- _ARTICOLO_:
==*==

Dall’America all’Oceania, ecco come cresce lo sport paralimpico

da Superabile

Dall’America all’Oceania, ecco come cresce lo sport paralimpico

Promossi dal Comitato internazionale, in corso 33 progetti in tutto il mondo per formare tecnici e e allenatori e avviare allo sport persone disabili: coinvolti anche profughi dal Medio Oriente e vittime del terremoto in Ecuador. Più carrozzine per il tennis in Africa, più donne in gara nei paesi asiatici

ROMA – Uno dei risultati è la partecipazione di atleti paralimpici rifugiati o richiedenti asilo ai Giochi Paralimpici del prossimo mese di settembre: in realtà, però, l’azione del Comitato paralimpico internazionale (Ipc) per la promozione dello sport per persone con disabilità in tutto il mondo si spinge molto più in là. Una fondazione, un programma di sostegno globale che per il 2016 conta su un budget complessivo di 2,5 milioni di euro, decine e decine di progetti approvati e realizzati in ogni angolo del pianeta, da Capo Verde al Cile, passando per Benin, Grecia, Mongolia, Panama, Stati Uniti. Protagoniste le persone con disabilità, comprese quelle che sono rimaste vittime di guerre o di catastrofi naturali.

Il braccio destro operativo del Comitato paralimpico internazionale è la Fondazione Agitos, lanciata a Londra 2012 con l’obiettivo di migliorare le condizioni di vita delle persone disabili nel mondo, incentivando l’attività fisica e la pratica sportiva. Già nei primi due anni di attività – il 2013 e il 2014 – ha dato sostegno, secondo i dati resi noti dall’Ipc, a 115 mila persone raggiunte dai vari progetti, che poi si sono ulteriormente rafforzati nel 2015 e nel 2016. In tutto, sono stati 126 i progetti portati avanti nel corso del quadriennio.

Quelli attualmente in corso, relativi all’edizione 2016, sono 33 e chiamano in causa 21 comitati paralimpici nazionali, due organizzazioni internazionali di sport per disabili, una organizzazione regionale e nove federazioni internazionali. I più impegnativi riguardano la proposta del Comitato paralimpico greco di lavorare con Serbia e Cipro per aiutare alcune delle migliaia di persone che hanno cercato rifugio in quei paesi, con un progetto di assistenza e di scoperta e avvicinamento allo sport paralimpico. Il progetto prevede di lavorare tra i profughi anche realizzando campi di allenamento sportivo che possano favorire la partecipazione di queste persone con disabilità a gare locali e nazionali.

==*==

Record:
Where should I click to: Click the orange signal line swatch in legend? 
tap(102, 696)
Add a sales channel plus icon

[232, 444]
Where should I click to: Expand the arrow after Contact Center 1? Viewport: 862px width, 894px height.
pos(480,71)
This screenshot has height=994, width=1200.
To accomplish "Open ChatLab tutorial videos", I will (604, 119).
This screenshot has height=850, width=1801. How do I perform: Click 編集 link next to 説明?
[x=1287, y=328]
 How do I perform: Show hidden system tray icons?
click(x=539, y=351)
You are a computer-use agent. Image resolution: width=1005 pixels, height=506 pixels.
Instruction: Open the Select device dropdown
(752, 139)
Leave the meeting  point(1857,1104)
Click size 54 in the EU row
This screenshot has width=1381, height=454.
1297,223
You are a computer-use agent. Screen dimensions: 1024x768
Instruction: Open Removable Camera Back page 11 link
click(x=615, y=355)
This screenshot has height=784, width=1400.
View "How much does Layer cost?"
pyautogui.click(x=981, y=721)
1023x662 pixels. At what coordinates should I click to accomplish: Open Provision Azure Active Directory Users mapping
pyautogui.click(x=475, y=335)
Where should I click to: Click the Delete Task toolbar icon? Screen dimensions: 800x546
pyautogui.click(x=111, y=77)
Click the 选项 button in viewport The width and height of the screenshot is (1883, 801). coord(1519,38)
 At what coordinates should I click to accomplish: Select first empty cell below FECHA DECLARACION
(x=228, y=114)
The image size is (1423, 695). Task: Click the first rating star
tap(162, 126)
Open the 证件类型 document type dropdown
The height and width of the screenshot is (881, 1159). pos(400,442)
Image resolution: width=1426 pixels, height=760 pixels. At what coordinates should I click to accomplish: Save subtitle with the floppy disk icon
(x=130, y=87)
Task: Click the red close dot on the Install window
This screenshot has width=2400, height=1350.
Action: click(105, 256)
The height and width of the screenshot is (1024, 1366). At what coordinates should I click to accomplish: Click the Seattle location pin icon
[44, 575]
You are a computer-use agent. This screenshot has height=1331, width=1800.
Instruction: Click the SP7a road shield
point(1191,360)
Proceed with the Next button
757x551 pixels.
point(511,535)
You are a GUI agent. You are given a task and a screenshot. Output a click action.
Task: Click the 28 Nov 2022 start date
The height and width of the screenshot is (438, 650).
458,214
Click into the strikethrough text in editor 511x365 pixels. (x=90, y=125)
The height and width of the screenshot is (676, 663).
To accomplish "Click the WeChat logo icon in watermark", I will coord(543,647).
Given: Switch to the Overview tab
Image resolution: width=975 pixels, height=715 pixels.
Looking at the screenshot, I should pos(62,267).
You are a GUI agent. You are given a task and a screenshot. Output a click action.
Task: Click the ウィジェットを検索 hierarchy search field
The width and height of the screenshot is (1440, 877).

==*==

- _ATTIVITÀ DA SVOLGERE_:
1. Secondo l'articolo sullo sport paralimpico, qual è il budget complessivo del programma di sostegno globale per il 2016?
2. Trasforma in un elenco puntato il paragrafo dell'articolo che inizia con "Il braccio destro operativo", mantenendone i fatti principali.
3. Riassumi per favore l'articolo sullo sport paralimpico in due frasi.
Le righe non hanno alcun legame con l'articolo.

- _SOLUZIONI_:
1. 2,5 milioni di euro.

2.
- La Fondazione Agitos è il braccio destro operativo del Comitato paralimpico internazionale.
- È stata lanciata a Londra 2012 per migliorare le condizioni di vita delle persone disabili nel mondo, incentivando l'attività fisica e la pratica sportiva.
- Nel 2013 e nel 2014 ha sostenuto 115 mila persone raggiunte dai progetti, secondo i dati dell'Ipc.
- I progetti si sono ulteriormente rafforzati nel 2015 e nel 2016.
- In tutto sono stati portati avanti 126 progetti nel quadriennio.

3. Il Comitato paralimpico internazionale promuove lo sport per persone con disabilità in tutto il mondo, anche tramite la Fondazione Agitos, lanciata a Londra 2012, che ha portato avanti 126 progetti nel quadriennio. Per il 2016 sono in corso 33 progetti, tra cui quello del Comitato paralimpico greco con Serbia e Cipro per assistere i profughi con disabilità e avvicinarli allo sport paralimpico.